== Source data ==
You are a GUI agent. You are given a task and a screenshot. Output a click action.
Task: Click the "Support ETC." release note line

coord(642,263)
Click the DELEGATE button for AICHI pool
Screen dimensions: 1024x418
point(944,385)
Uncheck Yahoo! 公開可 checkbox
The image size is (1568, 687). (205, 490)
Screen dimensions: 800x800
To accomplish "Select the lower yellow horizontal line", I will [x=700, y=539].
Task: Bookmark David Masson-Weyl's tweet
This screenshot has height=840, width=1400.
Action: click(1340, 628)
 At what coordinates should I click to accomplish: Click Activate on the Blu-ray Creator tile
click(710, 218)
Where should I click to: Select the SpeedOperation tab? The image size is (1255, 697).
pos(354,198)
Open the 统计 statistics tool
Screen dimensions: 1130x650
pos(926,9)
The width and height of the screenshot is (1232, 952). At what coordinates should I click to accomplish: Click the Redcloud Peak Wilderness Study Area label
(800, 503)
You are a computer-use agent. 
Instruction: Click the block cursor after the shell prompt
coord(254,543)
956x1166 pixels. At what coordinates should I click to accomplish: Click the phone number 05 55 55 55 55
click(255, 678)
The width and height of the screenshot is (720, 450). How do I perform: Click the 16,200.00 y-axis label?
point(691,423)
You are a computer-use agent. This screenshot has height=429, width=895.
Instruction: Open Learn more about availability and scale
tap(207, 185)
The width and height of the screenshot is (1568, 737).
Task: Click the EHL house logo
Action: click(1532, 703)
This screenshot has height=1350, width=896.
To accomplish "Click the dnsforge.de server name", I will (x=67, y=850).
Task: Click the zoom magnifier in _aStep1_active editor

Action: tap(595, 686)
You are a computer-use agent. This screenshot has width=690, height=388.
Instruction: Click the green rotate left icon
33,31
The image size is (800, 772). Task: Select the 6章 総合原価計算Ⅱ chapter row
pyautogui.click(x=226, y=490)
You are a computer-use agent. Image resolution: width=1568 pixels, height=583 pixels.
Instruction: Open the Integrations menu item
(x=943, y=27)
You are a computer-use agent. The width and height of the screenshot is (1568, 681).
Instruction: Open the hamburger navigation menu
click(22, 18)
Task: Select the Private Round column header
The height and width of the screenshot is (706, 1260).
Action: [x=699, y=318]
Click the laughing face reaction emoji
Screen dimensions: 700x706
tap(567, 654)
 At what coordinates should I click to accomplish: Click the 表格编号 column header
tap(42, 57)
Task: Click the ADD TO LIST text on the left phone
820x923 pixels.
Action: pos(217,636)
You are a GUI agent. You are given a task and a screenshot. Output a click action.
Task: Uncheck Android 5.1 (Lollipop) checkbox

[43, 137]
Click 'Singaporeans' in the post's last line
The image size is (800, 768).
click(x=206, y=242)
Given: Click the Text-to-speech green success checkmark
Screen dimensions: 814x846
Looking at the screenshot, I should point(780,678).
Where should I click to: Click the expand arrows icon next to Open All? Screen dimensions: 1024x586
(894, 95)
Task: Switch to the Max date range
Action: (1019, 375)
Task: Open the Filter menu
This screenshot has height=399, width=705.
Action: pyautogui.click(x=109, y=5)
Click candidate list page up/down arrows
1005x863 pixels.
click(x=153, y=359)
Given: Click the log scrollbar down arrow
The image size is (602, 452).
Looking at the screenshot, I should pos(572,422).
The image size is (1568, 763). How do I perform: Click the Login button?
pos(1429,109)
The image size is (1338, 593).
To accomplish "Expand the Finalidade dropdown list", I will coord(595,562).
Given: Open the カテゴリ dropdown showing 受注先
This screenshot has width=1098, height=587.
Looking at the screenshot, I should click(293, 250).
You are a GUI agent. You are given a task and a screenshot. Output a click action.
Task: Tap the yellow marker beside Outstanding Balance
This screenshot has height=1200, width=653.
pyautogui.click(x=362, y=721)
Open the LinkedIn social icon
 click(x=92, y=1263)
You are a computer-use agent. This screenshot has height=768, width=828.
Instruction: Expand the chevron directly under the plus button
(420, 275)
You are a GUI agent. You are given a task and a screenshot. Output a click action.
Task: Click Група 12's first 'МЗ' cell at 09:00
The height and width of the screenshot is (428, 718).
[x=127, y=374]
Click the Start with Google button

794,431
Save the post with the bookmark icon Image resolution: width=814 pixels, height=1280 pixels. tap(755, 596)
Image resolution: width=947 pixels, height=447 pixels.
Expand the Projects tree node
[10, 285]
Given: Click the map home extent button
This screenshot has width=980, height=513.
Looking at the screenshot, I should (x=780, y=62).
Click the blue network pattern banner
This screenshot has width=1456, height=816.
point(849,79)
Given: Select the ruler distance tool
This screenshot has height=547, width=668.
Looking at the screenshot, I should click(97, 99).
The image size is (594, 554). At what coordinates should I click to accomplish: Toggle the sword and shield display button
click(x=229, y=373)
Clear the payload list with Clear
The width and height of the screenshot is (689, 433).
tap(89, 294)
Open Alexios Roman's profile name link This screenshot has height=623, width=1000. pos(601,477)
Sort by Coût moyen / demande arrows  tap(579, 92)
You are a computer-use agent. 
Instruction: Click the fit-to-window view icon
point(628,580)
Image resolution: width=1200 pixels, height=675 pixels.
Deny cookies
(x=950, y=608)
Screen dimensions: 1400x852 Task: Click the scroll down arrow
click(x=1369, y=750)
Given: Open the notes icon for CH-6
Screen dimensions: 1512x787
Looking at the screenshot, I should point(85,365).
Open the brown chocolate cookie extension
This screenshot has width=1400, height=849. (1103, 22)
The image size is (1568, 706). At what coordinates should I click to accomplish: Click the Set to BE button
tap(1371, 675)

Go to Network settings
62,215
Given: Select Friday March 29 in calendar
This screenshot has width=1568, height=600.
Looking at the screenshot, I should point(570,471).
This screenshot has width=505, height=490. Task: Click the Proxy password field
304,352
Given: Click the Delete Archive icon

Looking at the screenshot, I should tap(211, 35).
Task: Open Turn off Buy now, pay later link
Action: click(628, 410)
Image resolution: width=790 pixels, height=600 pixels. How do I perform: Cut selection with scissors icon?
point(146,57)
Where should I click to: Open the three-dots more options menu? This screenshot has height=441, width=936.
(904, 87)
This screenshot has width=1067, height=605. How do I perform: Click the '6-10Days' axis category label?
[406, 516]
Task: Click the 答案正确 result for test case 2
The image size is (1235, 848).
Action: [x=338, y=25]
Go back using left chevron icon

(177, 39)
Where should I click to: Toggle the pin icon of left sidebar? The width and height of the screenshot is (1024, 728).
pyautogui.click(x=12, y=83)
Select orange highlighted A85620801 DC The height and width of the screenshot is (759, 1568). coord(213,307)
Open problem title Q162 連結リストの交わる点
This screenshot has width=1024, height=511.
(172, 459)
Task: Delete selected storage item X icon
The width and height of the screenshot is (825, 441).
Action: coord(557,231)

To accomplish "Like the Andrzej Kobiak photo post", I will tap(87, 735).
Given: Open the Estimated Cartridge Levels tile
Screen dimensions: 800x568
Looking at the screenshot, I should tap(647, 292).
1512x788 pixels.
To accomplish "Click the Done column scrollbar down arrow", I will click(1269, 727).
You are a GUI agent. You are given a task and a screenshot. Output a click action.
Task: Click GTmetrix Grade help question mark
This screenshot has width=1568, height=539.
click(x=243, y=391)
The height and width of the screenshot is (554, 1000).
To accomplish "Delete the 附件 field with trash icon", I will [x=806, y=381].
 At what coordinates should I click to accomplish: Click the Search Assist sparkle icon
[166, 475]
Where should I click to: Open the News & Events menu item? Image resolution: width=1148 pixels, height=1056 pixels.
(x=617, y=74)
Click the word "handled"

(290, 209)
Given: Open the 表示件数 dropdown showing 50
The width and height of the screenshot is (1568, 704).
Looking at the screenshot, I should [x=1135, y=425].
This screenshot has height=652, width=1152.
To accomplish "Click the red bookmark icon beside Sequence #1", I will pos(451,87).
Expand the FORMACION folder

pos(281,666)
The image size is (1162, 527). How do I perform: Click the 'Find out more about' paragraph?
===
Look above for the line holding "This screenshot has height=1200, width=653.". Print it and every line after it, exactly, through the line holding "Sort by Coût".

This screenshot has height=1200, width=653.
pyautogui.click(x=362, y=721)
Open the LinkedIn social icon
 click(x=92, y=1263)
You are a computer-use agent. This screenshot has height=768, width=828.
Instruction: Expand the chevron directly under the plus button
(420, 275)
You are a GUI agent. You are given a task and a screenshot. Output a click action.
Task: Click Група 12's first 'МЗ' cell at 09:00
The height and width of the screenshot is (428, 718).
[x=127, y=374]
Click the Start with Google button

794,431
Save the post with the bookmark icon Image resolution: width=814 pixels, height=1280 pixels. tap(755, 596)
Image resolution: width=947 pixels, height=447 pixels.
Expand the Projects tree node
[10, 285]
Given: Click the map home extent button
This screenshot has width=980, height=513.
Looking at the screenshot, I should (x=780, y=62).
Click the blue network pattern banner
This screenshot has width=1456, height=816.
point(849,79)
Given: Select the ruler distance tool
This screenshot has height=547, width=668.
Looking at the screenshot, I should click(97, 99).
The image size is (594, 554). At what coordinates should I click to accomplish: Toggle the sword and shield display button
click(x=229, y=373)
Clear the payload list with Clear
The width and height of the screenshot is (689, 433).
tap(89, 294)
Open Alexios Roman's profile name link This screenshot has height=623, width=1000. pos(601,477)
Sort by Coût moyen / demande arrows  tap(579, 92)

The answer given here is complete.